PAGE EXTRACT:
· · · ·

Politics & Policy

Tolerance Has Its Limits

People of faith have some secular work to do.

In the aftermath of the terrorist attacks of Sept. 11, 2001, Philip Jenkins was talking with some academic colleagues about the recent history of anti-American terrorism. He mentioned that one Islamist plot in the mid-1990s had planned the assassination of the Pope. The remark inspired high humor — “not because my listeners doubted that such a scheme had existed, but because everyone else present agreed that killing such an obviously pernicious figure would be a highly desirable act.”

“I make no assertion that this depth of hostility is in any way representative of academe,” Jenkins adds, “but it is a useful reminder of the incredible loathing that the Church and its leadership inspire in some liberal circles.”

In The New Anti-Catholicism, Jenkins, a professor of history and religious studies at Pennsylvania State University, marvels at the American media’s tolerance for swipes against the Catholic Church — especially in a time otherwise marked by hypersensitivity to possible offenses. “What sometimes seems to be limitless social tolerance in modern America,” he writes, “has strict limits where the Catholic Church is concerned.”

Jenkins is an unlikely defender of the Catholic Church: He left it for Episcopalianism in the late 1980s, albeit “without any particular rancor.” But he’s on something of a roll with the theme. His 1996 book Pedophiles and Priests: Anatomy of a Contemporary Crisis was a rare and somewhat daring study, documented the relative uncommonness of pedophilia in the priesthood. (While every single abuse of a child is abhorrent — perpetrators must be punished and rectories and seminaries need be cleansed of any and all apologists for such criminal, terrible sins — the fact remains that the media rarely have the whole or true story.)

In The New Anti-Catholicism, Jenkins points to numerous episodes in which media coverage has clearly been swayed by a bias for anti-Catholic story lines. But his chronicle of the virtual inculturation of anti-Catholicism never descends to whining: He’s not arguing that the Catholic Church is beyond reproach. “Of its nature, the Catholic Church is … more exposed to criticism because of the breadth of outlook that in other respects is one of its proudest boasts,” he writes.

· · · ·

ENTRIES PROVIDED:
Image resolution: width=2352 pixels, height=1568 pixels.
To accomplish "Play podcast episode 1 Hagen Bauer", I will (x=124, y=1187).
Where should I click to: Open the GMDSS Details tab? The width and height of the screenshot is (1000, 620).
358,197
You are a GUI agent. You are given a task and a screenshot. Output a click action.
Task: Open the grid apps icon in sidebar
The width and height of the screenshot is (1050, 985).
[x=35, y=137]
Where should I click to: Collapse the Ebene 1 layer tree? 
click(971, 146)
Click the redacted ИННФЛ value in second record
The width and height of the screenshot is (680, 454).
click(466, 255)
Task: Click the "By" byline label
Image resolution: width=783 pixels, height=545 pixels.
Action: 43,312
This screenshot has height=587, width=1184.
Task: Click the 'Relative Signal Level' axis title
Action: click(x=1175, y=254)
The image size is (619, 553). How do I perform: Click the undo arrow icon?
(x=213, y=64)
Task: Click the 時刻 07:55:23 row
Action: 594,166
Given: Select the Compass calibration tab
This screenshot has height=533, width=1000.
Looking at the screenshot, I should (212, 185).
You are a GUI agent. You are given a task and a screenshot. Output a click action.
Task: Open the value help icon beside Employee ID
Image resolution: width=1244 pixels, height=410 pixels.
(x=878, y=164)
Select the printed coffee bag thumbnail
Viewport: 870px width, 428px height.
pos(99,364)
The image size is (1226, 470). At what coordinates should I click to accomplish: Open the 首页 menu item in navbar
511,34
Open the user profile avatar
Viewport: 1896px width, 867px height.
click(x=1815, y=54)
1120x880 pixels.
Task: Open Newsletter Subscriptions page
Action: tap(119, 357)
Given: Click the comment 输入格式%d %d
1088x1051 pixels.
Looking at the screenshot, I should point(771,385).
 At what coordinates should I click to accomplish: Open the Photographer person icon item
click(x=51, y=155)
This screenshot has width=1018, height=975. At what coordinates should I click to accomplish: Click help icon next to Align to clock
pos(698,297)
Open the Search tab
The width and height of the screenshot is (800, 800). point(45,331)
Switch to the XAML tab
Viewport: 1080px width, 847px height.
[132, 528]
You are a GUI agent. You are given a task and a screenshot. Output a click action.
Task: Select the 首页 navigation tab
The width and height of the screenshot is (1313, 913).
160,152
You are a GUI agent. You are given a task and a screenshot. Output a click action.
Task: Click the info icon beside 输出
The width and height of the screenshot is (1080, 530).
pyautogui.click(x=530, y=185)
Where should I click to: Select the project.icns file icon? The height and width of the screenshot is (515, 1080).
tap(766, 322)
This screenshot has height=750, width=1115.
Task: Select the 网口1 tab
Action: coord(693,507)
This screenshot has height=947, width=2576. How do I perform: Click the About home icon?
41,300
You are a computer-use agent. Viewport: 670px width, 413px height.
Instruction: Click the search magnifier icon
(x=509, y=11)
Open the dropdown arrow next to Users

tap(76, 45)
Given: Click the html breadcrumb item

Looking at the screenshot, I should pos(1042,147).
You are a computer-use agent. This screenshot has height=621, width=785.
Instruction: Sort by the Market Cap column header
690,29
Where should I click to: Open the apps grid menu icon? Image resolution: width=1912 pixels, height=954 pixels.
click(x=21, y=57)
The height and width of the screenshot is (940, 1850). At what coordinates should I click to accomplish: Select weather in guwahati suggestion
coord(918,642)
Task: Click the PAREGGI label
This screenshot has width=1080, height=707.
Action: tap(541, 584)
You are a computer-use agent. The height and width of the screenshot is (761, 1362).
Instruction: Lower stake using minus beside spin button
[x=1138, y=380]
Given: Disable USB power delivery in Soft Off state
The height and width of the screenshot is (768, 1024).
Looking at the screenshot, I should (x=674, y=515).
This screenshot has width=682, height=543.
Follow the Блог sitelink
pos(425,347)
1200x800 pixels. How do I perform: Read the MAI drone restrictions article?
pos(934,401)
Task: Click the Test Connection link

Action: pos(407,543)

· · · ·

TASKS AND EXERCISES:
1) In the review of The New Anti-Catholicism, Jenkins's remark about an Islamist plot to assassinate the Pope set off "high humor" among his colleagues. According to Jenkins, why did his listeners laugh?
2) Continue the review of The New Anti-Catholicism from the point where it ends.

REPLIES:
1) His listeners did not doubt that the plot had existed. They laughed because everyone else there agreed that killing the Pope, whom they saw as an obviously pernicious figure, would be a highly desirable act.

2)
Nor does he encourage Catholics to cry foul over every negative portrayal of their beliefs and practices. He seems more interested in exposing the shifting societal attitude as a force the Catholic Church must reckon with — or confront — if it is to maintain a voice in the public square: “Contemporary anti-Catholicism is not usually directed against Catholics as individuals or as population groups … but rather against the ideas and teachings of the Church.”

What’s so new about the “new anti-Catholicism” is that it is no longer based on a know-nothing, nativist, xenophobic fear. Now it’s more ideological: The left-leaning powers that be are too sophisticated to take Catholics seriously. In fact, Jenkins argues, the critics aren’t so much interested in theological disputes but simple politics. Women priests. Abortion. Homosexual unions. The hot political topics of the day.

Curiously missing from Jenkins’s latest is a prescription. He’s well-diagnosed the problem of anti-Catholicism but offers no strategy for combating it. Then again, that’s not his job. Catholics need to get to work on that. And Jenkins has already done the bulk of the research. With The New Anti-Catholicism as a guidebook, faithful Catholics can get to work on making their presence known with new vigor.